Иль и ты лишь мое страданье,
Дорогая,
Оттого, что нам нет свиданья
Лунной ночью, лунной ночью мая...
Третье (написанное для себя) стихотворенье еще откровеннее повествует об эпизоде этой затаенной любви, и тут умолчания поэта красноречивее слов. Недаром столько в этих стихах многоточий:
Струя резеды в темном вагоне
Dors, dors, mon enfant!
{Спи, спи, мое дитя (франц.).}
Не буди его в тусклую рань,
Поцелуем дремоту согрей...
Но сама - вся дрожащая - встань!
Ты одна, ты царишь...
Но скорей!
Для тебя оживил я мечту,
И минуты ее на счету...
. . . . . . . . . . . . . . . .
Так беззвучна, черна и тепла
Резедой напоенная мгла...
В голубых фонарях.
Меж листов на ветвях,
Без числа
Восковые свечи плывут, И в саду,
Как в бреду.
Хризантемы цветут...
. . . . . . . . . . . . . . . . .
Все, что можешь ты _там_, все ты смеешь теперь
Ни мольбам, ни упрекам не верь!
. . . . . . . . . . . . . . . . .
Пока свечи плывут
И левкои живут,
Пока дышит во сне резеда
Здесь ни мук, ни греха, ни стыда...
Ты боишься в крови
Своих холеных ног,
И за белый венок
В беспорядке косы...
О молчи!
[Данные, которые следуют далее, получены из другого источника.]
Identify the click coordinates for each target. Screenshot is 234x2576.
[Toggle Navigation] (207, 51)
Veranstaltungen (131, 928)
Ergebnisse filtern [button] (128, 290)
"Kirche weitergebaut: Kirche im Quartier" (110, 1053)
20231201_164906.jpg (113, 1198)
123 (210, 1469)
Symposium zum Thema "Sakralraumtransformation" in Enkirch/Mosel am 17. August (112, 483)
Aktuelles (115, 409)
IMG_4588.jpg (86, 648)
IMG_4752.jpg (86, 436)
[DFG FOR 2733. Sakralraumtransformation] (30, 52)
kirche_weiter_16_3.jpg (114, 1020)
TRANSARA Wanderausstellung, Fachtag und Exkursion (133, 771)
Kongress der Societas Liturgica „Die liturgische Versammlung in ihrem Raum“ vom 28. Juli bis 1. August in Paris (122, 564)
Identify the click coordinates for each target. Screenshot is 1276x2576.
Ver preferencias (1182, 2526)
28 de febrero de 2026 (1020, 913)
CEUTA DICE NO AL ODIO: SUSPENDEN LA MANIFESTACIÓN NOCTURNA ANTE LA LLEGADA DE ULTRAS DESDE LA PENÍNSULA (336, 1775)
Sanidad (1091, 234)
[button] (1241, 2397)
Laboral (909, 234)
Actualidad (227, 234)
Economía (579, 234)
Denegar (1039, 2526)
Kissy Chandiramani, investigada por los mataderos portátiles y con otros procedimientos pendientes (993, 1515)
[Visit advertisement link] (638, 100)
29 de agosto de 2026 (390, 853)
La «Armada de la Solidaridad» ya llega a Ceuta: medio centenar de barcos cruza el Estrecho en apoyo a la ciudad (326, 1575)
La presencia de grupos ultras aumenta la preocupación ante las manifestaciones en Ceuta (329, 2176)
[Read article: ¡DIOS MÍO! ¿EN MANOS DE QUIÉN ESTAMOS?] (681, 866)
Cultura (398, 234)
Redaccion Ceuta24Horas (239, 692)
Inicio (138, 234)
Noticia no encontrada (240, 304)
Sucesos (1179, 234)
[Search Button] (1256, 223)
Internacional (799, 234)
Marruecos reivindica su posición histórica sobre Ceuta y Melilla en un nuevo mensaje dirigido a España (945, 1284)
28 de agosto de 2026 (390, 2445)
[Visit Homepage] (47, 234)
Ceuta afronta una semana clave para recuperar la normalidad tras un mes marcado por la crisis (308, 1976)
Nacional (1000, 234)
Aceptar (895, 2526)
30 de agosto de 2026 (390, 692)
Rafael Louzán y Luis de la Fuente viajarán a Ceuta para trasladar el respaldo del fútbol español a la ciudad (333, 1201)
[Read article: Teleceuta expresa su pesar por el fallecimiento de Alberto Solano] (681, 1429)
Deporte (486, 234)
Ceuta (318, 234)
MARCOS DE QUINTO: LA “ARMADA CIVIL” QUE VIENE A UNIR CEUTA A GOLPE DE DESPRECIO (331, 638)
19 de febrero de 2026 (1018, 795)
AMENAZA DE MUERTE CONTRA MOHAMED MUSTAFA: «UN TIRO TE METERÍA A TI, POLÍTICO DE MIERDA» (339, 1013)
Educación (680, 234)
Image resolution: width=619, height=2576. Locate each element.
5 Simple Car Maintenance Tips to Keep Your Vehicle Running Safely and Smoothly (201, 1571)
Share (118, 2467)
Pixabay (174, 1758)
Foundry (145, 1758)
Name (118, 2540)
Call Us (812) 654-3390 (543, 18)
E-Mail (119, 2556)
Не зови!
Как минуты - часы
Не таимой и нежной красы.
. . . . .На ветвях,
. . . . . . . . . . . . . . . . .
В фонарях догорела мечта
Голубых хризантем...
. . . . . . . . . . . . . . . . .
Ты очнешься - свежа и чиста,
И совсем... о, совсем!
Без смятенья в лице,
В обручальном кольце.
. . . . . . . . . . . . . . . . .
Стрелка будет показывать _семь_...
Семейная жизнь Анненского осталась для меня загадкой. Жена его, рожденная Хмара-Барщевская, была совсем странной фигурой {Со своей будущей женой Н. В. Хмара-Барщевской (1841-1916), вдовой, имеющей двух сыновей от первого брака, И. Анненский познакомился летом 1877 года. Разница в возрасте (Надежда Валентиновна была на 14 лет старше) не помешала ему горячо влюбиться в будущую супругу, о которой, кстати, писали, что "она была когда-то прекрасная, слывшая красавицей светская женщина" (см.: А. В. Лавров, Р. Д. Тименчик, Иннокентий Анненский в неизданных воспоминаниях. - В кн: "Памятники культуры Новые открытия Ежегодник (1981)", М., 1983, с. 128). О дальнейшей их семейной жизни мемуаристы оставили прямо-таки контрастные воспоминания.}. Казалась гораздо старше его, набеленная, жуткая, призрачная, в парике, с наклеенными бровями; раз, за чайным столом, смотрю - одна бровь поползла кверху, и все бледное лицо ее с горбатым носом и вялым опущенным ртом перекосилось. При чужих она всегда молчала; Анненский никогда не говорил с ней. Какую роль сыграла она в его жизни? Почему именно ей суждено было сделаться матерью его сына, Валентина? Этот единственный сын, которого Иннокентий Федорович нежно любил, воспитал и образовал с большой заботливостью, был по облику своему, и духовному и внешнему, какой-то противоположностью отцу. Добродушный малый и всем сердцем ему преданный, но до удивления ничем его не напоминавший, ни наружностью, ни умом, ни манерой себя держать. Чтобы доставить удовольствие Иннокентию Федоровичу, я попробовал было поручить Кривичу какую-то рубрику в литературной хронике "Аполлона", но после первого же опыта пришлось отказаться от его сотрудничества (хоть я и сохранял с ним и его женой самые добрые отношения). После кончины отца Кривич выказал примерное рвение к его памяти, заботливо привел в порядок его писательское наследие, тщательно издал "Кипарисовый ларец". Не припомню я, однако, ничего написанного им ни до, ни после революции, что могло бы послужить для душевной биографии отца, а сам Анненский, если и говорил о своей сердечной скорби, то всегда полушутливо, из гордости, и как о чем-то исходящем из его "трансцендентной" печали.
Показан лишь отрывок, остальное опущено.